# Favorite Songs you like to listen to?



## Repiotou (Mar 1, 2009)

I have quiet a few, actually, but what I mainly want to know is, do you have a favorite song(s) that you listen to everyday or at least on a periodic basis? I have a list of about twenty to show.

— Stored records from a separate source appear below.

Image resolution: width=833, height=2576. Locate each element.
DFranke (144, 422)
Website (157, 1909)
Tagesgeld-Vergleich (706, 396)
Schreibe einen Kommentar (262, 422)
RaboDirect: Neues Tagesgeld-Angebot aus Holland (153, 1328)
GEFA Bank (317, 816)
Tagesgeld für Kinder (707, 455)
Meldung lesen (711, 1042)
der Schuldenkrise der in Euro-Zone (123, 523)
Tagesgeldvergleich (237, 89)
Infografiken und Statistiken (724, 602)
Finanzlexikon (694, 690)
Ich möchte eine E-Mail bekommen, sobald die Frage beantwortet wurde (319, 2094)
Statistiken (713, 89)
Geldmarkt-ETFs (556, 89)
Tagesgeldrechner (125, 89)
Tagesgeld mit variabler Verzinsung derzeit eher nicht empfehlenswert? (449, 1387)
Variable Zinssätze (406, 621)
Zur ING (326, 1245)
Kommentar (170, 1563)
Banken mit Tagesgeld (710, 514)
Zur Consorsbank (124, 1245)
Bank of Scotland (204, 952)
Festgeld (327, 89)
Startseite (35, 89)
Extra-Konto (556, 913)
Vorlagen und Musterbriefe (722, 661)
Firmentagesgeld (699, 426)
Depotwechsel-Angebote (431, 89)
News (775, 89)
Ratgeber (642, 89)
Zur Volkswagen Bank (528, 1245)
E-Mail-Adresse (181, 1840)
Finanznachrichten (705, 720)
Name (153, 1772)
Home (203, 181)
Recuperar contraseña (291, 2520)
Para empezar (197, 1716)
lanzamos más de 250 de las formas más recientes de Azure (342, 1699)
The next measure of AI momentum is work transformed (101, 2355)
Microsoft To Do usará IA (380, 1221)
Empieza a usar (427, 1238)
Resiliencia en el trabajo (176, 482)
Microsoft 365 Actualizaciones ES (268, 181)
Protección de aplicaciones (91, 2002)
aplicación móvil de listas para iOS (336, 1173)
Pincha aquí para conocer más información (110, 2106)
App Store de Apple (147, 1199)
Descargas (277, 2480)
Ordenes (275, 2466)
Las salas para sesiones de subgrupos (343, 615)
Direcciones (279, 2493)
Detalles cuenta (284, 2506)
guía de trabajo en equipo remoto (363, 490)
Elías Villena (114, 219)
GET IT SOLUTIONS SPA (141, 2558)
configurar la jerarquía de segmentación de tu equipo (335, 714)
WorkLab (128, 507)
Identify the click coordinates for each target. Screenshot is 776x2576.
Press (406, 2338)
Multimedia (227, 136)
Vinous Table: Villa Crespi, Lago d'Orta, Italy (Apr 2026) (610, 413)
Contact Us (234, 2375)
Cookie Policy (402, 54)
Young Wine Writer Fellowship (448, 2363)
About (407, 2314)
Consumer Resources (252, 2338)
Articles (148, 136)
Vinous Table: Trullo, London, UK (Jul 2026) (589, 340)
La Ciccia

1."Dare" by Stan Bush and "Instruments of Destruction" by '???"
2."All Guns Blazing by Judas Priest and "Seizure of Power" by Marilyn Manson.
3."Metal Gods by Judas Priest and "You've got the Touch" by "???"
4. "Sharp Dressed Man" by ZZ Top and "3s and 7s"[/U] by Queens of the Stone Age.
5."Ultra by KMFDM and "Turn it On Again" by Genesis.
6. "Electric Eye" by Judas Priest and "Harder, Better, Faster, Stronger" by Daft Punk.
7. "Slip Away" by Dry Cell and "Nothing Gonna Stand" by Kick Axe.
8. "Knights of Cynndonia" by Muse and "Highway to the Danger Zone" by Kenny Loggins.
9. "Dare to be Stupid" by Weird Al Yankovich and "Rock you like a Hurricane" by Scorpions.
10.Flux by Bloc Party and Freewheel Burning by Judas Priest.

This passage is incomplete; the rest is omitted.